**CONSIGNE**.
Dans l'extrait sur la petite presse, dans quelle ville se trouvent les objets collectionnés par Muriel Méchin ?

**EXTRAIT À LIRE**.

::::::

Une escapade ligérienne et un
nouvel indice pour ma petite presse (*)…
C’est en cultivant les
échanges avec les animateurs dépositaires des matériels et savoirs qu’on
avance. Et surtout moi, grand novice, qui apprends tout à leur contact. Aussi,
il y a quelques semaines, mon camarade et moi rendions visite à l’un de ces
conservateurs à l’occasion d’un road-trip en pays de Loire. Et c’est à Tours,
en la cité natale de Plantin, que parmi les différents objets collectionnés par
Muriel Méchin, je m’arrêtai sur cette petite machine que j’avais pourtant déjà
vue sans m’y attarder plus que ça. Lors d’une précédente visite, ce jouet ne
figurait pas encore à l’inventaire de mon petit atelier.
Comme d’autres outils et
équipements d’un âge perdu, on ne sait pas bien les nommer comme on ne peut pas
les tracer. La littérature demeure bien mince à leur sujet. Mais parfois, un
modeste témoin, un tout petit indice, et on avance dans la connaissance. C’est
tellement agréable !
Muriel conserve deux petites
presses de facture assez similaires dont une qui a su conserver sa signature. Il
a, par ailleurs, récupéré avec elle la notice, élément plus rare encore – la fonte
reste, malgré tout, plus pérenne que le papier.

::::::

**LISTE**.
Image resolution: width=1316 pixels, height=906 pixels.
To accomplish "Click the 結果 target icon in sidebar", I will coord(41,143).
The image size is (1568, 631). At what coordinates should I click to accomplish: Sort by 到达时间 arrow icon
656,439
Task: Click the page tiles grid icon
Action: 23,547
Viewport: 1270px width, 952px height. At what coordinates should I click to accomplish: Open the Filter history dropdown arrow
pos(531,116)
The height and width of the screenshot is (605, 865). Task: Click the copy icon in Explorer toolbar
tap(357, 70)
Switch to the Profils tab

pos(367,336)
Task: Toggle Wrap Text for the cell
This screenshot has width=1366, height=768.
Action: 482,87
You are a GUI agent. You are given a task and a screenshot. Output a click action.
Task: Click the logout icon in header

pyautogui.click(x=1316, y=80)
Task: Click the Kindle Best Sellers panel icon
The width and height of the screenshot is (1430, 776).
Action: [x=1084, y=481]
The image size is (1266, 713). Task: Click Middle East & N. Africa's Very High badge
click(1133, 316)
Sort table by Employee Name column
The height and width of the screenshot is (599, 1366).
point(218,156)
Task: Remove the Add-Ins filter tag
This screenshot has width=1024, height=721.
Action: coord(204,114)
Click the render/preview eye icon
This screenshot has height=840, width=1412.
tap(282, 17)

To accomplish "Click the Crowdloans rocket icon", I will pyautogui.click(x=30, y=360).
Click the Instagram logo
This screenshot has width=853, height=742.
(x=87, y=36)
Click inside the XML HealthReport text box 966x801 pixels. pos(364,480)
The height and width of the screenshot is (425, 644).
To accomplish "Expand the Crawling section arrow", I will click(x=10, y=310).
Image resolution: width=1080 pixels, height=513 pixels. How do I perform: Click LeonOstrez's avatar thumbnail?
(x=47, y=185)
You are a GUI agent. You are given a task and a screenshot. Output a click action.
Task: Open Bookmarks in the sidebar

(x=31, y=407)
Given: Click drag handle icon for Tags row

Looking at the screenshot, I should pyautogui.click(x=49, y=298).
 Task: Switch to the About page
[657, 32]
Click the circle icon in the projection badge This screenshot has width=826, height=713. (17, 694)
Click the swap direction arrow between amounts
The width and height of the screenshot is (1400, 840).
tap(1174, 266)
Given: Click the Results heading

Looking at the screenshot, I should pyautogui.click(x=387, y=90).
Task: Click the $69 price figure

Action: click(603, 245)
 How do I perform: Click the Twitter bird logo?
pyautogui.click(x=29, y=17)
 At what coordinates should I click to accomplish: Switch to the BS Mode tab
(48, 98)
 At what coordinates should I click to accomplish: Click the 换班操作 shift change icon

::::::

**CORRIGÉ**.
À Tours.